Money was always tight. One of Raitt’s older sisters ran a Dairy Queen, which was a welcome source of part-time and summer jobs. “I hate it when people call it a McJob,” she says. “For those who do it, it’s not a McJob. It’s a means to an end. It’s a place to fill a gap. It’s important experience as well—nothing like giving somebody the wrong Blizzard.” She also remembers how business at the DQ boomed on days when employment insurance, social assistance or seniors’ benefits cheques arrived in the mail. High unemployment was a Cape Breton reality, and Raitt says her conservatism grew out of watching the island pin its hopes on government economic-development plans that never quite panned out. “This is what’s guided me: I witnessed government intervention my entire life and it never worked,” she says. “Forty years of failed policies have created a situation where my entire family has to think about losing their children; no one stays on the island anymore.”

Raitt was among those who left. She earned a science degree at Nova Scotia’s St. Francis Xavier University, then a master’s in chemistry from the University of Guelph in Ontario, and finally a law degree from Toronto’s Osgoode Hall Law School. After working as a lawyer for the Toronto Port Authority, she was named its president and chief executive officer in 2002. In that role, she clashed with Toronto municipal politicians and with the Liberal government in Ottawa, experiences that she says politicized her and led her to run as a Conservative in the 2008 federal election.

Battling bad press early on as natural resources minister proved to be her political trial by fire. “It wasn’t what happened,” she says. “It was the inordinate amount of public attention it got, and press attention. It made me realize, ‘Okay, you’re in a bigger fishbowl now.’ ” She didn’t shy from controversy in Labour, though, cracking down on those high-profile strikes without hesitation. Ken Lewenza, who was president of the Canadian Auto Workers at that time, met often with Raitt, frequently in tense circumstances. Describing her as “very respectful, very accessible,” Lewenza, now retired, says her union roots helped them establish a rapport. Yet he can’t recall her bending on a single issue. “She was open, but she was never, never collaborative to the degree that the union’s input meant a hell of a lot,” he says.
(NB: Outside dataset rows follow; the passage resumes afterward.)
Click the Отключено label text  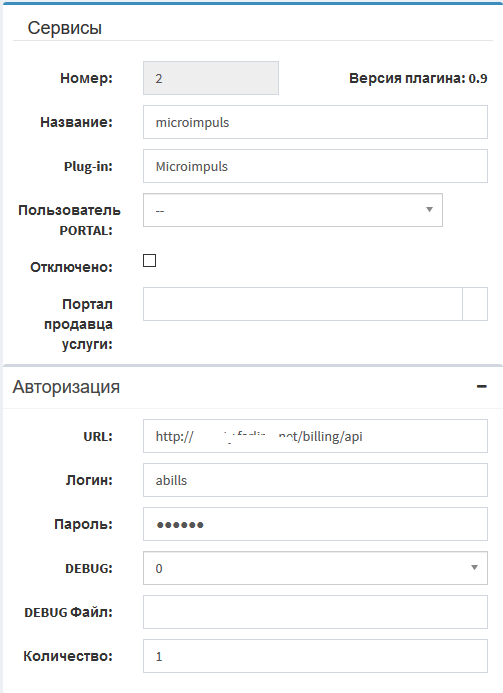71,267
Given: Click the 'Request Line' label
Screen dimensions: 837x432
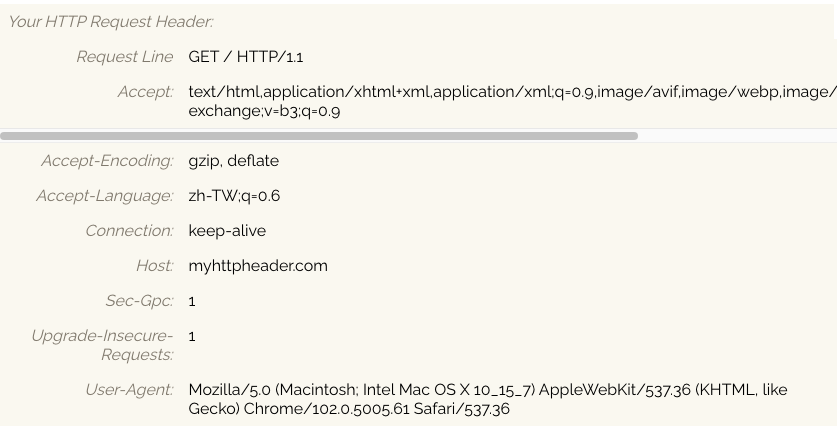Looking at the screenshot, I should [x=125, y=57].
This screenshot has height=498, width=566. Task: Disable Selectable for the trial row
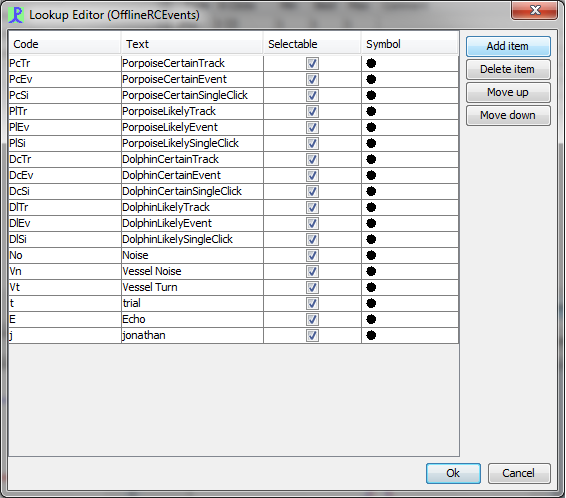pyautogui.click(x=312, y=303)
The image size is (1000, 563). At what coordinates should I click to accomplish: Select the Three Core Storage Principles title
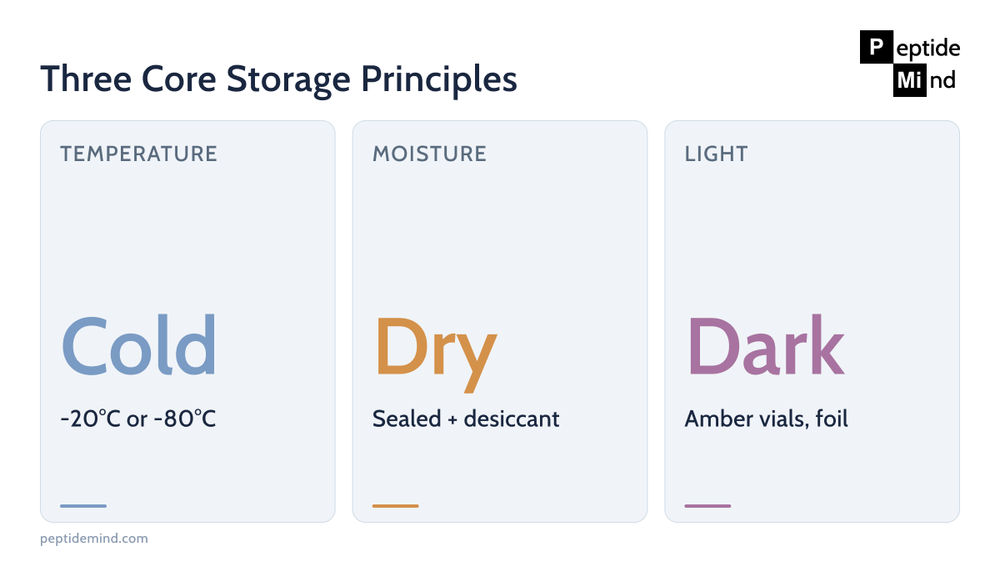point(279,79)
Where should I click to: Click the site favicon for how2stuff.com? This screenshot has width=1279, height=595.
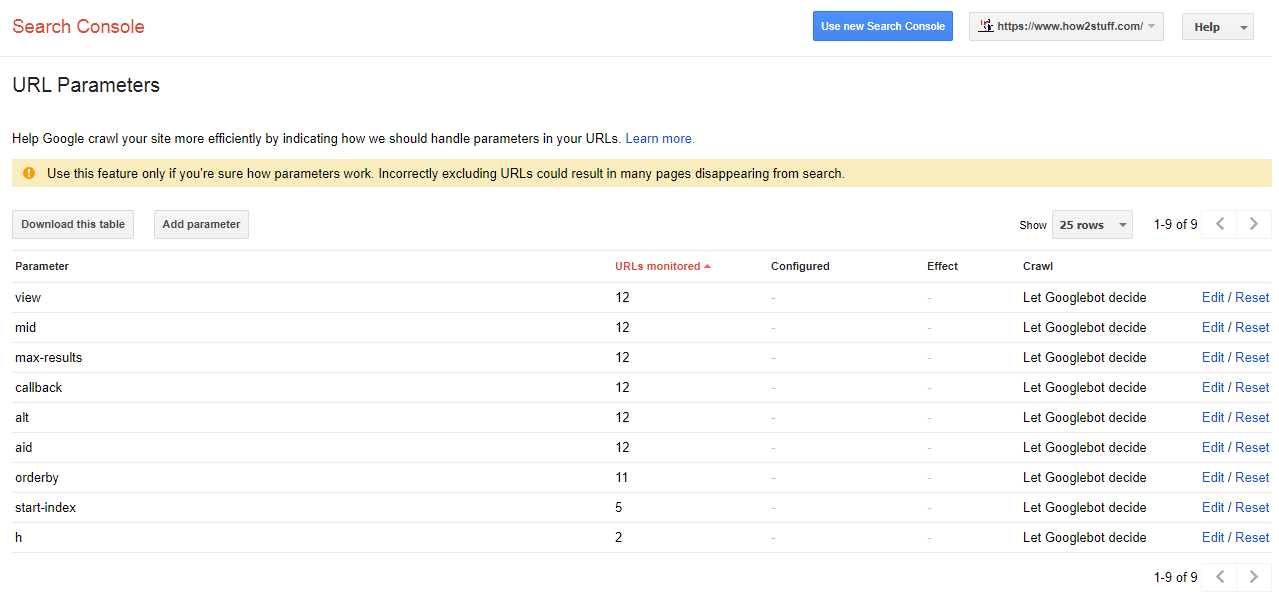[986, 26]
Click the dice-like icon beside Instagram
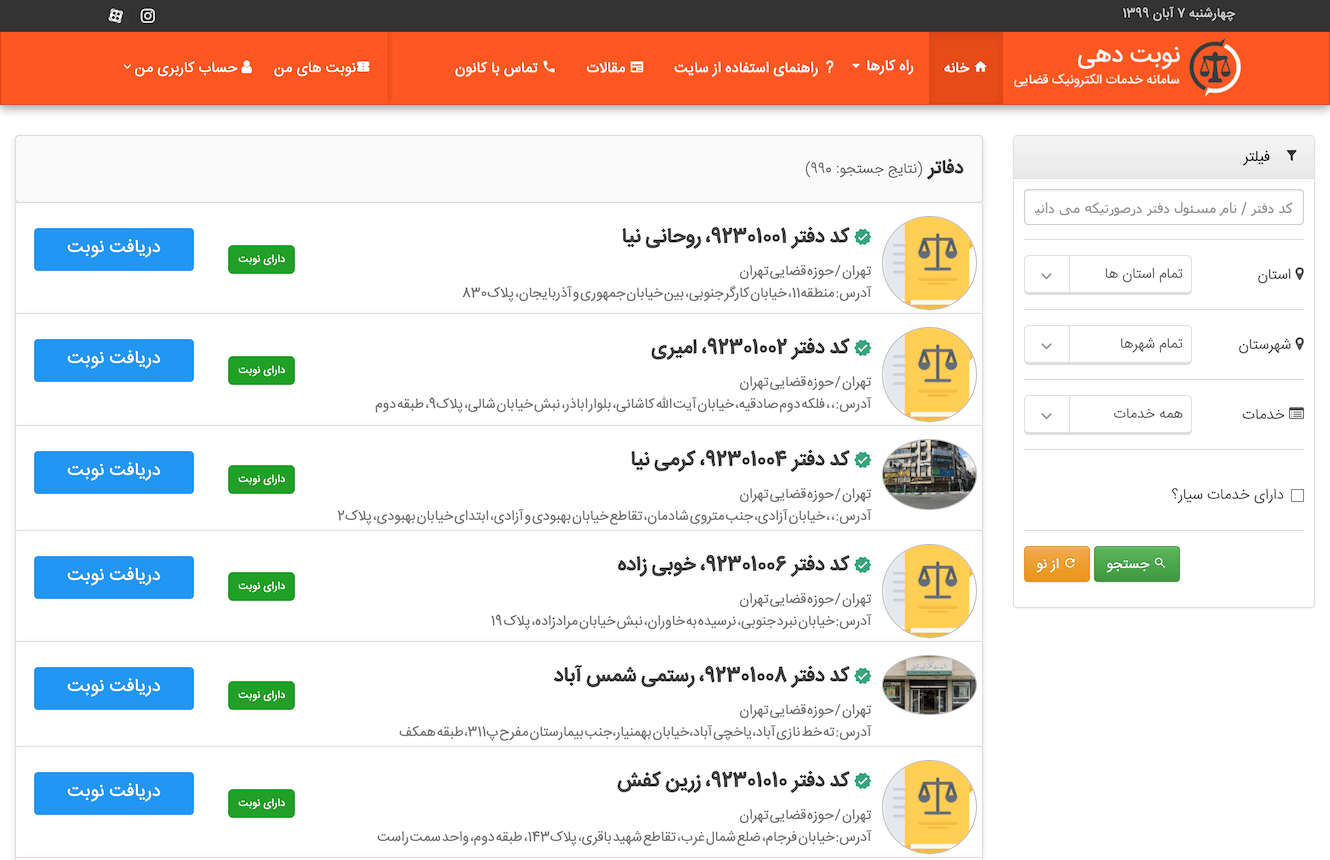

Lewenza does credit her with spearheading the creation of a national standard to help guide Canadian employers and unions on promoting mental health in the workplace. The voluntary code, created by the federal government along with the Mental Health Commission of Canada and the Canadian Standards Association, was announced last year. Lewenza says he would have preferred to see Ottawa impose regulations and boost funding. “She wanted more of an education program, an awareness program, and wasn’t really willing to use the full force of government,” he says. “But she was compassionate about it.” Raitt talked in a speech in 2012 about her own postpartum depression, after the second of her two sons was born in 2004. It added another dimension to a political persona built mostly around flinty toughness. Along with the rail-safety file, Raitt has also been in the news as minister responsible for Canada Post, as the Crown corporation moves to eliminate home mail delivery. On that contentious issue, her message, as usual, is blunt. Traditional to-the-door service is, she declares, just too expensive. Opposition MPs depict her as callous toward seniors who will have to walk to get their mail. “I think just being calm and rational isn’t a coldness,” she says. “It’s respecting people and telling them the truth, instead of a story that pushes off a decision because it’s not popular.” Nobody can accuse Raitt of that. By embracing even the thorniest files, she is well on her way to becoming the most notable top-tier Harper minister to execute a cabinet comeback.